Sensors can also provide the user with a variety of other information, such as, sensing and alerting a user when a treatment session is complete, when the oral appliance is properly positioned, when the oral appliance is in contact with tissue, and/or if the temperature in the treatment area rises above a predetermined level. Sensors can also be used with a controller to provide autofeedback control of a treatment session(s). In one exemplary embodiment, a controller is coupled with a diagnostic sensor to control the radiation source based on signals from the sensor. In another optional embodiment, a controller could be combined with a sensor to emit radiation only when the oral appliance is in contact with tissue.

FIGS. 27A and 27B illustrate controller 43 disposed in the light emitting toothbrush of the present invention. A person skilled in the art will appreciate that a variety of controllers such as, for example, microswitches, microprocessor, and other analog or digital devices can be used to regulate the various features and treatment parameters of the light emitting oral appliance.

Task requirements |
**A.** List every condition that the text on the light-emitting oral appliance says sensors can sense and alert a user about.
**B.** Render this sentence from the text on the light-emitting oral appliance in Spanish: "Sensors can also be used with a controller to provide autofeedback control of a treatment session(s)."
**C.** Carry on the text about the light-emitting oral appliance from the point where it stops.
The material that comes after this is not used for anything here.

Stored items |
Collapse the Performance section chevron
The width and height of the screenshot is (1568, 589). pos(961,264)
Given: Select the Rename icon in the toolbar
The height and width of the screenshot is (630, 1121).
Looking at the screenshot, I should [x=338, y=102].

Responses in order |
**A.**
- When a treatment session is complete
- When the oral appliance is properly positioned
- When the oral appliance is in contact with tissue
- If the temperature in the treatment area rises above a predetermined level

**B.** Los sensores también pueden usarse con un controlador para proporcionar un control por autorretroalimentación de una o varias sesiones de tratamiento.

**C.**
In another embodiment, the oral appliance of the present invention can include various features to assist with treatment. For example, the light emitting toothbrush or light emitting mouthpiece can include vibrating mechanisms, such as mechanical or ultrasonic vibrators, to assist with mechanical cleaning. FIG. 28 illustrates a light emitting toothbrush with a mechanical vibrator 44. The vibrations generated by the vibrator can be employed not only for better tooth cleaning but also for enhancing phototherapy. For example, the vibrations can increase light penetration into soft tissue and/or increase the effect of light treatment on cells and/or bacteria. One mechanism of such enhancements is better oxygen delivery to a phototreated target. FIG. 29 shows a light emitting toothbrush with an additional component 46 for creating an electrical field, magnetic field, chemical realize, and/or low level non stable isotope radiation. Component 46 can be an electrically charged element, magnet, chemical container, isotope container etc.

In yet another embodiment, the present invention can include reflective surfaces to more efficiently deliver radiation to tissue. When radiation is delivered to a target area, some of the radiation can be reflected by the tissue surface resulting in lost radiation. To save this reflected energy, the oral appliance of the present invention can include a highly reflective surface which will return at least a portion of the reflected radiation to the tissue. For example, the light emitting toothbrush pictured in FIG. 1 includes a reflective surface 20 for increasing radiation delivery efficiency. The tissue facing surfaces of the light emitting mouthpiece can similarly be reflective.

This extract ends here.